» AÇÕES NECESSÁRIAS
(a) Segundo o trecho do documento, qual foi a alta máxima do petróleo neste ano?
(b) Atualize a parte do trecho do documento começando em "A limitação de" e terminando em "aumento da demanda.", substituindo "eletrodomésticos" por "móveis".

O forte estímulo fiscal implementado principalmente pelos EUA provocou um choque de demanda em bens, ao mesmo tempo em que novas ondas de contaminação da covid-19 e suas variantes proporcionaram choques negativos de oferta.

A limitação de mobilidade restringiu o consumo de serviços por parte das famílias, o que deslocou a demanda por renovação do ambiente familiar para proporcionar mais conforto ao home office. A demanda para material de construção e eletrodomésticos acelerou ao mesmo tempo em que a oferta de bens foi prejudicada, pois os países produtores desses bens (em sua maioria na Ásia) adotaram uma política de combate à covid de tolerância zero, com a adoção de constantes lockdowns. Fábricas que produzem chips para automóveis e outros bens não deram conta do aumento da demanda.

Além da falta de insumos, a política de incentivos à energia verde provocou uma forte alta do preço de energia. O petróleo chegou a subir 77% esse ano e o preço do gás natural em alguns países se multiplicou por sete.

Bancos centrais de países desenvolvidos, cujo problema central há décadas era a ausência de inflação, classificaram em um primeiro momento a pressão de preços como temporária. Recentemente, alguns países como Nova Zelândia, Canadá e os próprios EUA começaram a mudar o discurso para ganhar mais flexibilidade a fim de subir o juro. Nos EUA, o patamar de 6,80% ao ano de inflação influenciou o debate político. Pesquisas de popularidade americanas começaram a mostrar impacto negativo sobre o novo presidente americano, Joe Biden, que passou a adotar o combate à alta da inflação como prioridade número um. Em comunicado recente no Congresso americano, o presidente do banco central americano, Jerome Powell, retirou a transitoriedade da inflação de seu discurso e adotou um tom mais duro para acelerar a retirada de estímulos e preparar o terreno para a alta de juros já no primeiro semestre de 2022.

» MATERIAL FORNECIDO
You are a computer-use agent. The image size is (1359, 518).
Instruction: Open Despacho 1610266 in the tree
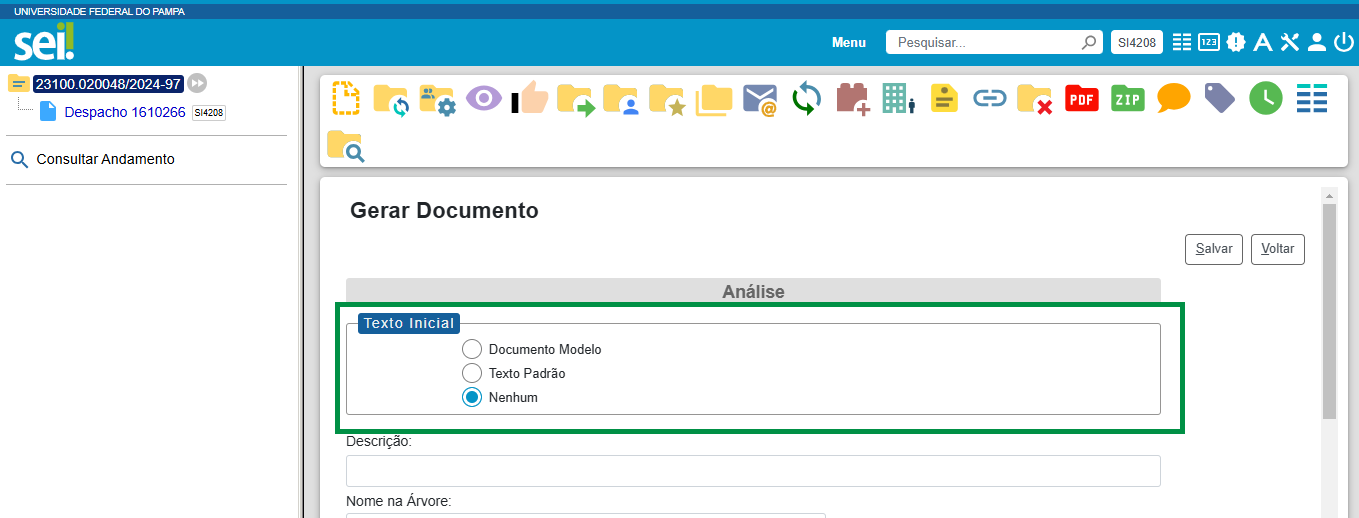pos(124,112)

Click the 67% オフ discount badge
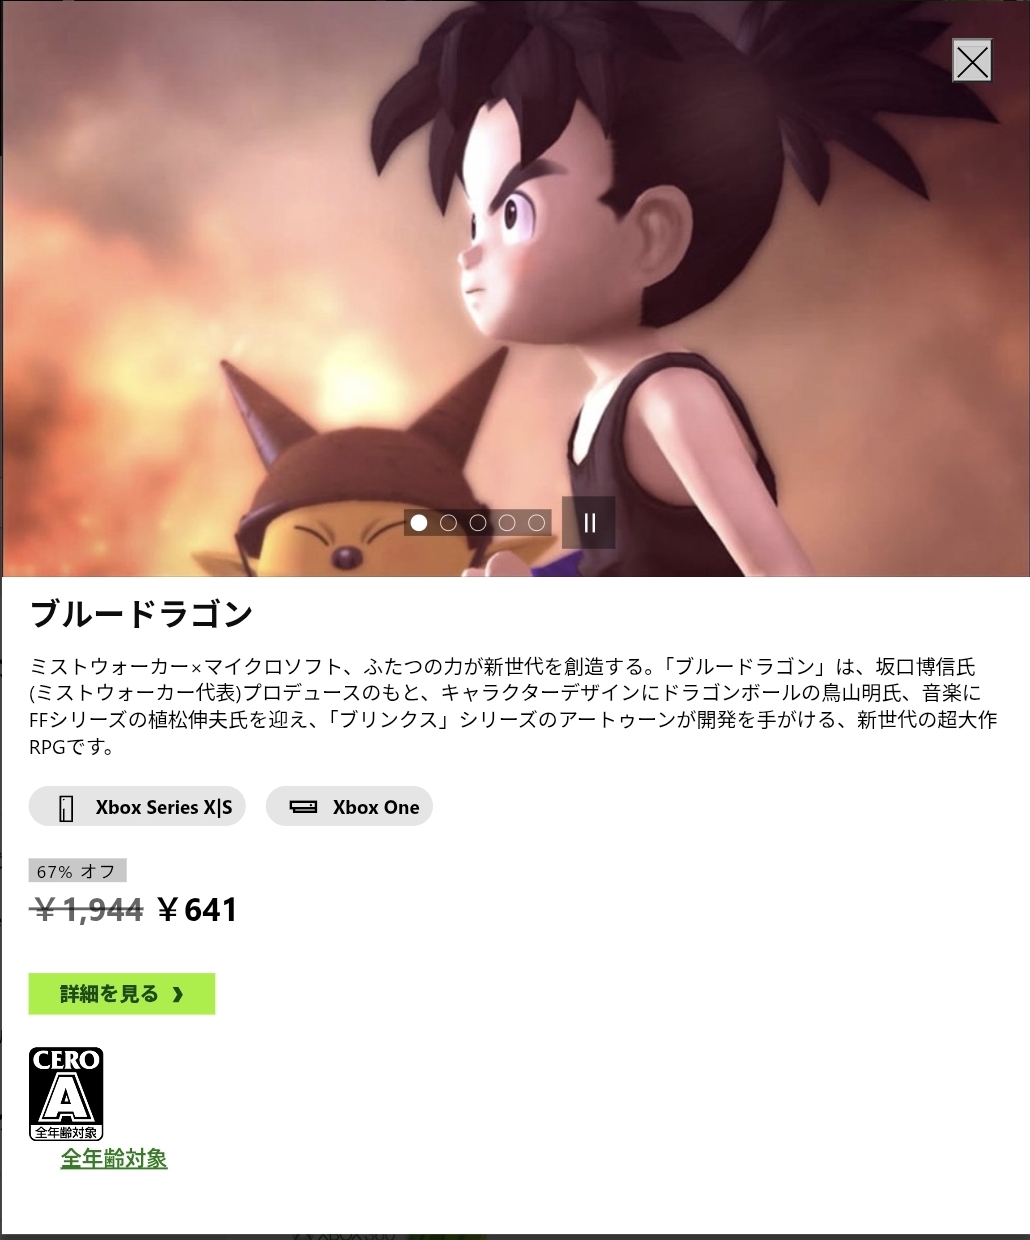point(77,871)
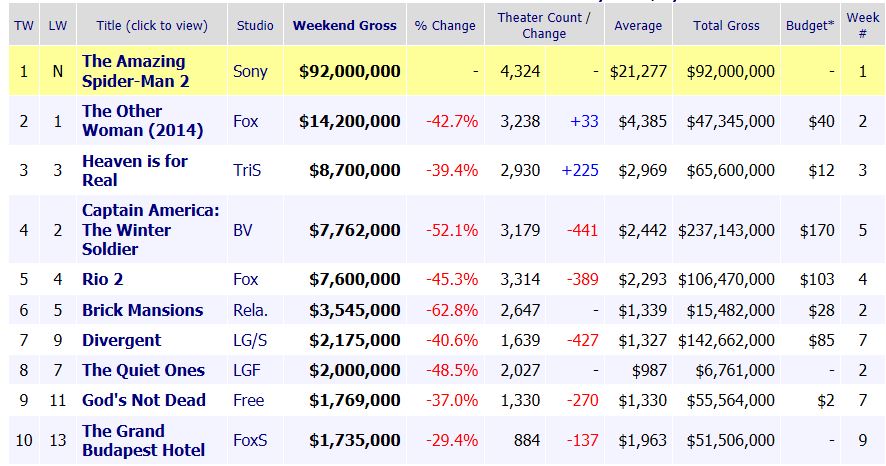Open the Divergent movie page
Image resolution: width=886 pixels, height=466 pixels.
tap(121, 340)
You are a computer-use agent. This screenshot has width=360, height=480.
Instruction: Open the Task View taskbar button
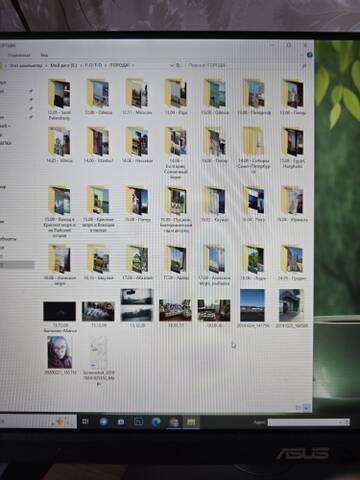pyautogui.click(x=85, y=422)
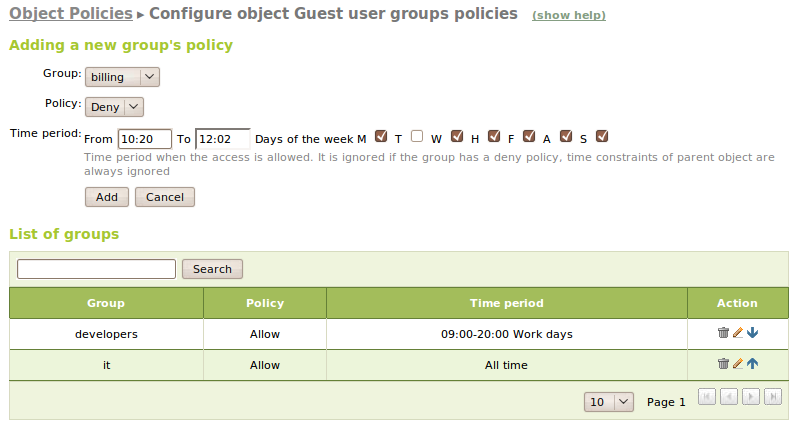Move the it group up
This screenshot has width=802, height=432.
click(752, 364)
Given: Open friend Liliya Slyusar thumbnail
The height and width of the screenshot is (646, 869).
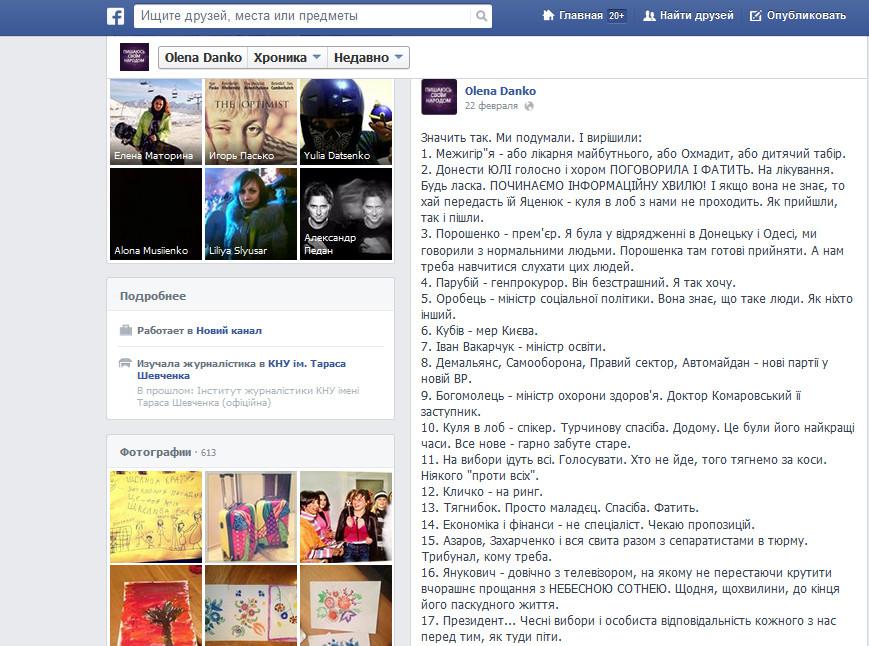Looking at the screenshot, I should point(251,213).
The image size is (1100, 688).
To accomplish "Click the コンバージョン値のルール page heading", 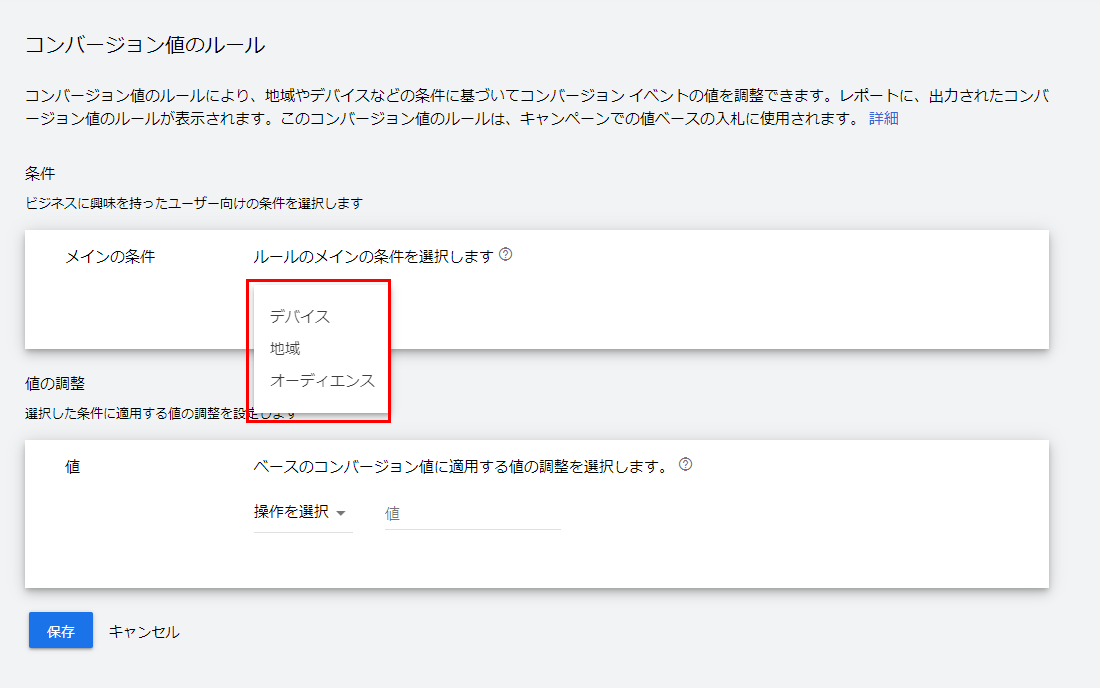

» SAÍDAS ESPERADAS
(a) 77%.

(b)
A limitação de mobilidade restringiu o consumo de serviços por parte das famílias, o que deslocou a demanda por renovação do ambiente familiar para proporcionar mais conforto ao home office. A demanda para material de construção e móveis acelerou ao mesmo tempo em que a oferta de bens foi prejudicada, pois os países produtores desses bens (em sua maioria na Ásia) adotaram uma política de combate à covid de tolerância zero, com a adoção de constantes lockdowns. Fábricas que produzem chips para automóveis e outros bens não deram conta do aumento da demanda.